Epidural block or epidural steroid injection (ESI) is a common technique to relieve chronic spinal pain. It may be Lumber Epidural Block, Caudal Epidural Block, Cervical Epidural Block or Thoracic Epidural Block depending on the site of intervention. It is an important form of interventional pain management procedure.

It reduces inflammation, blocks transmission of nociceptive C-fibre input and prevents ectopic discharge from axon & dorsal root ganglion. Immediate relief is more than 85% but long-term relief is nearly 50%. It may be repeated in case of recurrence. Earlier it is done long-term relief is more. It may be done through Lumber or Caudal approach, later being slightly more effective. Most of the studies showed positive results for short-term and long-term pain relief. Best results are obtained in disc herniation with poor outcome in non-specific neck/back pain.
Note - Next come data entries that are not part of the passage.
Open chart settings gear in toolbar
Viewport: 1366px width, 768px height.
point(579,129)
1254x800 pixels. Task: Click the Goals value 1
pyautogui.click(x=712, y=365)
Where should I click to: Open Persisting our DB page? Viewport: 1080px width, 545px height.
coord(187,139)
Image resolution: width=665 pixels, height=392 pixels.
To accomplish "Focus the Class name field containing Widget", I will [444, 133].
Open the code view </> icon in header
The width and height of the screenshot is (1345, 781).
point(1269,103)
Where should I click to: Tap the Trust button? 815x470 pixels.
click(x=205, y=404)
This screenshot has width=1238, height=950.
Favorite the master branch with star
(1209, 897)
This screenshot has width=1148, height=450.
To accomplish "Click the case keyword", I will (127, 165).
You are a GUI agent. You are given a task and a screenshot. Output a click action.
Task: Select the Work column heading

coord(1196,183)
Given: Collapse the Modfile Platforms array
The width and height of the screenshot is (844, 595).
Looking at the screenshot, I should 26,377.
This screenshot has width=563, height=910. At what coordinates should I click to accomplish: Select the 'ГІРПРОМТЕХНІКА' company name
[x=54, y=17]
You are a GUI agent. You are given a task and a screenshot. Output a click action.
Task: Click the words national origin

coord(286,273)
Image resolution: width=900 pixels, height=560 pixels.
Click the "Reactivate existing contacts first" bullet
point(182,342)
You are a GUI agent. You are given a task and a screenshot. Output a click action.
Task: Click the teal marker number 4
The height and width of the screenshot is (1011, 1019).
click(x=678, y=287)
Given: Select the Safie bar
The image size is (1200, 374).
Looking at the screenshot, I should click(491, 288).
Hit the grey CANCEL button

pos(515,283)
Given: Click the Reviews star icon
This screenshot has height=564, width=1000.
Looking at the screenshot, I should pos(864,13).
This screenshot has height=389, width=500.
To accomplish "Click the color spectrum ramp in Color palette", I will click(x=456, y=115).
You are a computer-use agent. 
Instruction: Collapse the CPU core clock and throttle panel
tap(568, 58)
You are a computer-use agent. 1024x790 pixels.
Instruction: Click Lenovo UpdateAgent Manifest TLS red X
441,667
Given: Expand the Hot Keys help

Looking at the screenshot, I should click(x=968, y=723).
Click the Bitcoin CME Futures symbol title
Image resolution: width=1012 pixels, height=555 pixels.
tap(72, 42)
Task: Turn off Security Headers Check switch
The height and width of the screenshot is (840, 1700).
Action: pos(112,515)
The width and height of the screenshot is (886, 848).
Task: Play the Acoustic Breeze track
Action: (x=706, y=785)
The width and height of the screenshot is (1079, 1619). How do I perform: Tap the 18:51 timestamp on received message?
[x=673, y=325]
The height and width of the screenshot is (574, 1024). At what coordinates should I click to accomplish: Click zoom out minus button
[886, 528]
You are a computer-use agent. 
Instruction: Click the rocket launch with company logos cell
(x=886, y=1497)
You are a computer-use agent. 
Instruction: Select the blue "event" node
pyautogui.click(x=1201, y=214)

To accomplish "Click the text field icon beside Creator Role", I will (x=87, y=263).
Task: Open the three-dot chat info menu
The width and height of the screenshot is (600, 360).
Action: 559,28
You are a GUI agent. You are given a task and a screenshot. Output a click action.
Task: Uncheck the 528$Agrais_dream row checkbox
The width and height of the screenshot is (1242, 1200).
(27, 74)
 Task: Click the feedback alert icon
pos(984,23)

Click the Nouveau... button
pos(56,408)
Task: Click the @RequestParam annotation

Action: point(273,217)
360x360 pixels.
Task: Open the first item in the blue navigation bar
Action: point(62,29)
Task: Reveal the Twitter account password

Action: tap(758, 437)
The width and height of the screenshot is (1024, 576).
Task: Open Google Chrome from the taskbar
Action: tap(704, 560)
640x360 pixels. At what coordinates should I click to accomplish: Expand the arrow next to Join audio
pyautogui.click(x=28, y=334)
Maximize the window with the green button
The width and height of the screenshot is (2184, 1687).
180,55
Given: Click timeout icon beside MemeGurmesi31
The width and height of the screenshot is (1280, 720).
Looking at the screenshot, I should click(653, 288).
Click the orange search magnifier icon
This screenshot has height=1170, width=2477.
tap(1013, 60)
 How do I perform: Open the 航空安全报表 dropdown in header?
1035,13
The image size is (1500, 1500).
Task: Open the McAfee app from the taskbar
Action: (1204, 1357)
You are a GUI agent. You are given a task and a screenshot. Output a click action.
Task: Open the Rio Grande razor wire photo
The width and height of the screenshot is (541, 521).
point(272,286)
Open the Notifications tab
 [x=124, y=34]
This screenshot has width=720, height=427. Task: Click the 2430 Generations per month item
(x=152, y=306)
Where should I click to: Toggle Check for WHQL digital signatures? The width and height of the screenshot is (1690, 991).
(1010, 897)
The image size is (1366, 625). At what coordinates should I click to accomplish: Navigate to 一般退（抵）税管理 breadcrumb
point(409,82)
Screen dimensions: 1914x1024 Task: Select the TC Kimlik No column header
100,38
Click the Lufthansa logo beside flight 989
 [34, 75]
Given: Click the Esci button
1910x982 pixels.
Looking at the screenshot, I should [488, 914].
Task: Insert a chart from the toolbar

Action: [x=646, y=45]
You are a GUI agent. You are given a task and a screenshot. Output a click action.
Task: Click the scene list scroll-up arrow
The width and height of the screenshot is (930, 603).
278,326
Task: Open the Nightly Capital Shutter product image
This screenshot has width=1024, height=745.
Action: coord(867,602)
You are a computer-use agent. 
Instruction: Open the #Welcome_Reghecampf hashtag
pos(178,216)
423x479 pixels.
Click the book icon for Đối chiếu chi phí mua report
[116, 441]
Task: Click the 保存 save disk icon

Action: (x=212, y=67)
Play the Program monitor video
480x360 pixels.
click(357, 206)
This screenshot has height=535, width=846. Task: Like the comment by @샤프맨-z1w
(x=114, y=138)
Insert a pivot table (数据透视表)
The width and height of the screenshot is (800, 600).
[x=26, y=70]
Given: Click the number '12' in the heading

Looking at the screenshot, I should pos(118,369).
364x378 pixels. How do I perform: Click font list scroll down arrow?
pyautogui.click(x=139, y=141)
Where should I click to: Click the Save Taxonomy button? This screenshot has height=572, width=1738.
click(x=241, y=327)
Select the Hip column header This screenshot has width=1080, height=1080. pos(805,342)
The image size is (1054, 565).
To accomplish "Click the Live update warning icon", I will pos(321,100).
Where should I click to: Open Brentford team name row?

Here non-ionic water-soluble radio-opaque dye is injected in the epidural space under fluoroscopy and distribution of dye is noted. Normal Epidurogram looks like an inverted Christmas tree where dye enters into the dural extension of each nerve root. In cases of nerve root oedema/inflammation or epidural fibrosis the dye does not enter into the root / filling defect in epidural spread of dye. Epidural fibrosis is better diagnosed with Epidurogram than CT/MRI. Epidural fibrosis may account for as much as 20% to 36% of all cases of failed back surgery syndrome (FBSS).


Epidurolysis/ epidural adhesiolysis/ neuroplasty is done in epidural fibrosis with normal saline/hypertonic saline with/without hyaluronidase. It may be done with Racz catheter after performing an Epidurogram. Epidural fibrosis is seen in failed back surgery syndrome or in post-inflammatory adhesion following extrusion/ sequestration of nucleus pulposus.